▶ [Set problem]: Reproduce word for word the lines of the listing below, from the line with "The height and width of the screenshot is (1076, 2048)." up to and including the line with "click(x=759, y=106)".

§ §

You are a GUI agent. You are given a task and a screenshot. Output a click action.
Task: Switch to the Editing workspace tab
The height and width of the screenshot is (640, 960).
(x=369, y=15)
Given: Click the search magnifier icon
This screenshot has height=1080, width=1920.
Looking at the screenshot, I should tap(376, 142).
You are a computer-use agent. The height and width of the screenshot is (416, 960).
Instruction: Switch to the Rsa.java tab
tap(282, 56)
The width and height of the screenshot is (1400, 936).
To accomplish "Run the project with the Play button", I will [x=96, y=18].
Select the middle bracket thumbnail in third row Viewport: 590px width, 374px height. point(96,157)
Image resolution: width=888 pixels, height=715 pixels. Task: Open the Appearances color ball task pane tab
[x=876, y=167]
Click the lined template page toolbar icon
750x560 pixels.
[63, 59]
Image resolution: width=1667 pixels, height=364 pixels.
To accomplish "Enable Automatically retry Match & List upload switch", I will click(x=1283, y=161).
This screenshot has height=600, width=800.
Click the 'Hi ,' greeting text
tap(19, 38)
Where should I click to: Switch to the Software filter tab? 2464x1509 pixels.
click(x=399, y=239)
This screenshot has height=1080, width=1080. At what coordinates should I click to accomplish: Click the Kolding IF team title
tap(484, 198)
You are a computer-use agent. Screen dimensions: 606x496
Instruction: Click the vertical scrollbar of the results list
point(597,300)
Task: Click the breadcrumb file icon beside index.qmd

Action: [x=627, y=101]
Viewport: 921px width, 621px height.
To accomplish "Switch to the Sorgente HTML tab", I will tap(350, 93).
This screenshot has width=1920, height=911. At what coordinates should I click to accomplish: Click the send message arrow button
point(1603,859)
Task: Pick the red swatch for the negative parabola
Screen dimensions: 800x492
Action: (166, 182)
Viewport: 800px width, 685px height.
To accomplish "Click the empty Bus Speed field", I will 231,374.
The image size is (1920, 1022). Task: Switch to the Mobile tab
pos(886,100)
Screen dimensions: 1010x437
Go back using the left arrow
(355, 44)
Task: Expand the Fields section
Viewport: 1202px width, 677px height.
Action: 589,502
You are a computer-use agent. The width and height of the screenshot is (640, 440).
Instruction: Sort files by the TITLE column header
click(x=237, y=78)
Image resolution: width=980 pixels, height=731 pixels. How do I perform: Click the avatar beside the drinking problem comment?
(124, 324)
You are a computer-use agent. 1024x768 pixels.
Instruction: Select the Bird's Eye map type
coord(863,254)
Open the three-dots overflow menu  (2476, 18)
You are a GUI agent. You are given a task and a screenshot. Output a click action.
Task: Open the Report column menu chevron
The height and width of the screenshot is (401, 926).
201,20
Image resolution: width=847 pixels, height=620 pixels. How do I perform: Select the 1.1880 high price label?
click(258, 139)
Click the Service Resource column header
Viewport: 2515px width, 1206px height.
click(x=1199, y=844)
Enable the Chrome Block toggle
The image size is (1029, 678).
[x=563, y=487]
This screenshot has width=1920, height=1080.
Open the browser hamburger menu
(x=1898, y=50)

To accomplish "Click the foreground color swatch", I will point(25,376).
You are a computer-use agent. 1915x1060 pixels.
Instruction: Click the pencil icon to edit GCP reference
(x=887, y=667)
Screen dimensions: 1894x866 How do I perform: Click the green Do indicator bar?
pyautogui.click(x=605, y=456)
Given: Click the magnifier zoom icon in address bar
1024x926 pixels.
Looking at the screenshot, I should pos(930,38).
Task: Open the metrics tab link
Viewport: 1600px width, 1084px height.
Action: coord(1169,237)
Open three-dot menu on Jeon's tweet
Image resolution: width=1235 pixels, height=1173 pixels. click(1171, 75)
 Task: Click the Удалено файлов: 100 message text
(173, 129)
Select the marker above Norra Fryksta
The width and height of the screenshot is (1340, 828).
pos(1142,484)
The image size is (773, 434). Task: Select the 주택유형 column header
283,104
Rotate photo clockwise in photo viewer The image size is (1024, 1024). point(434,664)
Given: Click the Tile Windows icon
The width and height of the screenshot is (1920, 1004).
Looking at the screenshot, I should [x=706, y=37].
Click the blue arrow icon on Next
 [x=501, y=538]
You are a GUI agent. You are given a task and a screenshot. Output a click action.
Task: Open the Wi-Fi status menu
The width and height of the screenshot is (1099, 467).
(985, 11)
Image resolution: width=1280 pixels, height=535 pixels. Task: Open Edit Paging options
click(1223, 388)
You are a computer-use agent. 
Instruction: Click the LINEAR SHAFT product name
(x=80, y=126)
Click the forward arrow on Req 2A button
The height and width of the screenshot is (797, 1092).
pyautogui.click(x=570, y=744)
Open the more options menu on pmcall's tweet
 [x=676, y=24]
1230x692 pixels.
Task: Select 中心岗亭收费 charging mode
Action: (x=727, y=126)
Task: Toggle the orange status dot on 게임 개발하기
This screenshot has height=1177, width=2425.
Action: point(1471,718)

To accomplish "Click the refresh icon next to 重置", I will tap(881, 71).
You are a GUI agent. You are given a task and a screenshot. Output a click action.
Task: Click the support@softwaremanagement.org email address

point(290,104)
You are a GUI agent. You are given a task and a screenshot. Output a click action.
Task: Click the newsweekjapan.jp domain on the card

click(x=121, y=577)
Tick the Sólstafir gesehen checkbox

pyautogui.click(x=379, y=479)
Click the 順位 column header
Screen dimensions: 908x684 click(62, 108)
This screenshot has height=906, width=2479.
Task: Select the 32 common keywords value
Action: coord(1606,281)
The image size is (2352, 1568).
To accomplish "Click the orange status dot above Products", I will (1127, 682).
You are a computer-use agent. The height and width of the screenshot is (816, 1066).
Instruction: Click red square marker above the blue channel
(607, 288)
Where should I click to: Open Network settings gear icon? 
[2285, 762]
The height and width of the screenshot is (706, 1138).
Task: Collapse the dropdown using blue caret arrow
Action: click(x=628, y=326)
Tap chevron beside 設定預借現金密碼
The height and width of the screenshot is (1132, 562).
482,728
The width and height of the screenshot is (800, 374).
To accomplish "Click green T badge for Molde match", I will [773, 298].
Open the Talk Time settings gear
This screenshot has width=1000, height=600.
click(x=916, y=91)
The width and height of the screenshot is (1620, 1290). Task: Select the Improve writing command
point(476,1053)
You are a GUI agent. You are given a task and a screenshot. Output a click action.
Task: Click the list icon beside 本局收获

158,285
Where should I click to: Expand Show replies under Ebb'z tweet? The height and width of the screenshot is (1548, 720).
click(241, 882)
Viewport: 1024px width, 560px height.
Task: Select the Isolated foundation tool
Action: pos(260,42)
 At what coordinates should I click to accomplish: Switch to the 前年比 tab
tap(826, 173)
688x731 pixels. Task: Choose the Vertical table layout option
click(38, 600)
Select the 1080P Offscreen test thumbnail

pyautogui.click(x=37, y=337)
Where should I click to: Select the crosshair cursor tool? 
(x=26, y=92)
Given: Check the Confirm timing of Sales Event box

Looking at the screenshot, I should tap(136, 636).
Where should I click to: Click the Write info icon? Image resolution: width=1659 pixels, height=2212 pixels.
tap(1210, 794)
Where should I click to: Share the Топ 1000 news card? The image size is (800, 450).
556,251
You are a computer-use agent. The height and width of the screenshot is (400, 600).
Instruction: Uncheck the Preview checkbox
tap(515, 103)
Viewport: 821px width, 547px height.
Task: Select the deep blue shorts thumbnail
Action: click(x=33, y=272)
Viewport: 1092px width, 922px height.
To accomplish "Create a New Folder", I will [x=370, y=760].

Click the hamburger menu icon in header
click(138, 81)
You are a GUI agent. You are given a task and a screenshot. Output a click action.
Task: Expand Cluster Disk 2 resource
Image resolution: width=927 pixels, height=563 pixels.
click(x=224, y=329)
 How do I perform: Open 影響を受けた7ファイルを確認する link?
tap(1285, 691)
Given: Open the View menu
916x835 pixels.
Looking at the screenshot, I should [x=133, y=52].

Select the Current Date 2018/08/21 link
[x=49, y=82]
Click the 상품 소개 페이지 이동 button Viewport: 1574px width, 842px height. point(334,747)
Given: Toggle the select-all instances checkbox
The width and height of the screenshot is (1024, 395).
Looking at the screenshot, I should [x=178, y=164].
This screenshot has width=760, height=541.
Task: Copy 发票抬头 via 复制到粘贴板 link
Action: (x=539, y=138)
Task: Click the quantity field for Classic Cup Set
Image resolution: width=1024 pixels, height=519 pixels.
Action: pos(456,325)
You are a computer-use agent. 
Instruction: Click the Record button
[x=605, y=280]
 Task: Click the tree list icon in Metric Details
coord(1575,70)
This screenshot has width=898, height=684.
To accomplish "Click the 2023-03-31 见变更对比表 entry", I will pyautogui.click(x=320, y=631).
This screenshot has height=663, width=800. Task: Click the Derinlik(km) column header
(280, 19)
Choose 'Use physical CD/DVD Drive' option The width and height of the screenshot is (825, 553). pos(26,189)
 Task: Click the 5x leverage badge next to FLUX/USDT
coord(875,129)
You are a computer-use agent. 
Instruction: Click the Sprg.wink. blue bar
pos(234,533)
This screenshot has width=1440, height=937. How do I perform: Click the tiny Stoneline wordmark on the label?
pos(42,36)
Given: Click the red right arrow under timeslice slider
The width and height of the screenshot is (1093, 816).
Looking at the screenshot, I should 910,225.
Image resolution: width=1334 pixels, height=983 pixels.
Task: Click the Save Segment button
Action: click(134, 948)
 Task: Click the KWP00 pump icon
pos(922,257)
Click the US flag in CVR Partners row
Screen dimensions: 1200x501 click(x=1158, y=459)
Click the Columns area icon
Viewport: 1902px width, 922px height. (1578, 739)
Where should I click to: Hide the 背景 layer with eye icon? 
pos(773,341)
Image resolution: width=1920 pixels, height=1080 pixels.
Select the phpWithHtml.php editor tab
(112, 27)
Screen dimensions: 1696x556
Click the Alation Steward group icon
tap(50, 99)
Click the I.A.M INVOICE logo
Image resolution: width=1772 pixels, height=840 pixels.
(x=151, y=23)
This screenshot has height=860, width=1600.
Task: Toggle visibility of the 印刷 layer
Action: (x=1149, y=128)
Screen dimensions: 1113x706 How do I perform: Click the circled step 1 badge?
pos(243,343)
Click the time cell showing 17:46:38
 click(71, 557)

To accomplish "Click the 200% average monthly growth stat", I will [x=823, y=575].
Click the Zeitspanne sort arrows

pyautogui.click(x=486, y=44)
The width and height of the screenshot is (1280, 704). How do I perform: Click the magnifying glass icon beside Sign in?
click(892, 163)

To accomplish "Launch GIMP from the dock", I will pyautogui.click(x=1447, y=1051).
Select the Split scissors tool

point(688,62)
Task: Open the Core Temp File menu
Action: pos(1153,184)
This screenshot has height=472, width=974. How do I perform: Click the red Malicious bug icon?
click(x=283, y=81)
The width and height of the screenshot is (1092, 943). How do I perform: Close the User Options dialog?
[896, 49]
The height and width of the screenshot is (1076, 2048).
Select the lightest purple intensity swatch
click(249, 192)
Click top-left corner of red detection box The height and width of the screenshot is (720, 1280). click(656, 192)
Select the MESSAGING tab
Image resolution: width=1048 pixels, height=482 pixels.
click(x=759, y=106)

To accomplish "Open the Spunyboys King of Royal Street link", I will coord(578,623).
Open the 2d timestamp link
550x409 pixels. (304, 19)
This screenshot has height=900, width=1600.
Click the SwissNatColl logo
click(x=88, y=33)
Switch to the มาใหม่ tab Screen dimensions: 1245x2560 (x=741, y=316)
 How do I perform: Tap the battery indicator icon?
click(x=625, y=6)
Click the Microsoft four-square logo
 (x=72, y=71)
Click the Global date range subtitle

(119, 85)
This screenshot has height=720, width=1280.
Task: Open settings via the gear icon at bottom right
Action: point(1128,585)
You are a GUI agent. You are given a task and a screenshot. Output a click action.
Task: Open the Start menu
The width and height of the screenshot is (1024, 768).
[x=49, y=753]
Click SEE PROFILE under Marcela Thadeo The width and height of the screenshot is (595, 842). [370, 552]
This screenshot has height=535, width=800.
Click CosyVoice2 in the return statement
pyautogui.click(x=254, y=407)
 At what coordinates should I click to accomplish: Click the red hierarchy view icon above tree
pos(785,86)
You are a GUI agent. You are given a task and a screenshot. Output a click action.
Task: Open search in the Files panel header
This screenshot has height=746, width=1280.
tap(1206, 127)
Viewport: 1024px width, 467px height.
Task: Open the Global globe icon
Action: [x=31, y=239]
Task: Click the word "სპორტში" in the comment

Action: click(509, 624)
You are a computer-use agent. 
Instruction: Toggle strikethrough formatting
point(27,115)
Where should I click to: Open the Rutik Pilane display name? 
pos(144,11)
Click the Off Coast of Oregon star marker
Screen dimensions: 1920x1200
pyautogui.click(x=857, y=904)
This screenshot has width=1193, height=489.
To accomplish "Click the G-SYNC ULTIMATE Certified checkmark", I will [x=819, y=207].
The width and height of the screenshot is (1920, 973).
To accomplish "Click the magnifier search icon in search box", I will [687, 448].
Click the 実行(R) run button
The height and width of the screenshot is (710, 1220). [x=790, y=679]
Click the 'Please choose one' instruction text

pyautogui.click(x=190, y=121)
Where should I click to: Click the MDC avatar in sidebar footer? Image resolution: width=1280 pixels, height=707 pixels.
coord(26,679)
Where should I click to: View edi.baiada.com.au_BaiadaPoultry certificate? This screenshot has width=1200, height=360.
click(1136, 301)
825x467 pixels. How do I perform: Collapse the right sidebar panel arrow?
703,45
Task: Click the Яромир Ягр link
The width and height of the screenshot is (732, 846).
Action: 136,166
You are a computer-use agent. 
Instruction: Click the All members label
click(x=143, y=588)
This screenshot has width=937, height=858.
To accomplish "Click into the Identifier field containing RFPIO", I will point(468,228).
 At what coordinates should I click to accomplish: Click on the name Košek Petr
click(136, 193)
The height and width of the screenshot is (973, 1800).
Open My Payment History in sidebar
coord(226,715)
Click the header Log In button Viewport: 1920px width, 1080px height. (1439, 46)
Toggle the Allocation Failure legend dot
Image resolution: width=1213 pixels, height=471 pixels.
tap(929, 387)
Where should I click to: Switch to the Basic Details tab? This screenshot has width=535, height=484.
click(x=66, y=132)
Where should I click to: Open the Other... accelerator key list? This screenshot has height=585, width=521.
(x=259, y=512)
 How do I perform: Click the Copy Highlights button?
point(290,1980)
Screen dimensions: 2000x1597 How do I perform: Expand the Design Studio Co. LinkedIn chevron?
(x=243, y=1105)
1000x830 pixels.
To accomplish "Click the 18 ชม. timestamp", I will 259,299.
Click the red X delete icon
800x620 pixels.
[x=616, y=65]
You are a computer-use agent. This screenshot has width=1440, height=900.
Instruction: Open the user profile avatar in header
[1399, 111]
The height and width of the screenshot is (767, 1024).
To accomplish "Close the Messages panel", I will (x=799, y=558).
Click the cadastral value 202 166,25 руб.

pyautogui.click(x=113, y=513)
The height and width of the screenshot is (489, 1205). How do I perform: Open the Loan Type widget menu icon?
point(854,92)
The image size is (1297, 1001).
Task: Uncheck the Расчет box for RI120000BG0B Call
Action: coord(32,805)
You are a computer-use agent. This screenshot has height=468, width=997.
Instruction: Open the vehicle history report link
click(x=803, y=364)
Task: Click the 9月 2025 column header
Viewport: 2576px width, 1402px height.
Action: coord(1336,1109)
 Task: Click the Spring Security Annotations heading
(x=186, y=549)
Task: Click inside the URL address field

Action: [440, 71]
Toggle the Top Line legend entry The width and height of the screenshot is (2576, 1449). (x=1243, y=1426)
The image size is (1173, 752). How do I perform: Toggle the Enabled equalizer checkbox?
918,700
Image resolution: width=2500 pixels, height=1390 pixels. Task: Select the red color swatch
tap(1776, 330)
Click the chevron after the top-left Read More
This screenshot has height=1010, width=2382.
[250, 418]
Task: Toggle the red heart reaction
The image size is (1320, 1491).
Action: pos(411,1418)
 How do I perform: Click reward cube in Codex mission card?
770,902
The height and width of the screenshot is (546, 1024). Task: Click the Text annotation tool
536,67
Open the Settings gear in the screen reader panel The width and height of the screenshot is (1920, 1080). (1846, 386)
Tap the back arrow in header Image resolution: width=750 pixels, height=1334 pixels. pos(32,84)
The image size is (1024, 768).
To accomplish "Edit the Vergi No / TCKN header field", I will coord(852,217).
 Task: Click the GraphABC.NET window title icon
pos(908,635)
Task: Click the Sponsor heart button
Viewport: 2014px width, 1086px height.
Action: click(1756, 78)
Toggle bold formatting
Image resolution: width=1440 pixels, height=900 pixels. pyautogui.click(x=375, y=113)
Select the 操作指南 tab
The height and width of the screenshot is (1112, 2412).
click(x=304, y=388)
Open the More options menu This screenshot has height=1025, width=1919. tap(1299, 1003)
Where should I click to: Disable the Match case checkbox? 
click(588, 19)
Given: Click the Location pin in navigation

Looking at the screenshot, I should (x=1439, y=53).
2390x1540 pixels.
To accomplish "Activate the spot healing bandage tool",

§ §

▶ [Complete answer]:
The height and width of the screenshot is (1076, 2048).
Select the lightest purple intensity swatch
click(249, 192)
Click top-left corner of red detection box The height and width of the screenshot is (720, 1280). click(656, 192)
Select the MESSAGING tab
Image resolution: width=1048 pixels, height=482 pixels.
click(x=759, y=106)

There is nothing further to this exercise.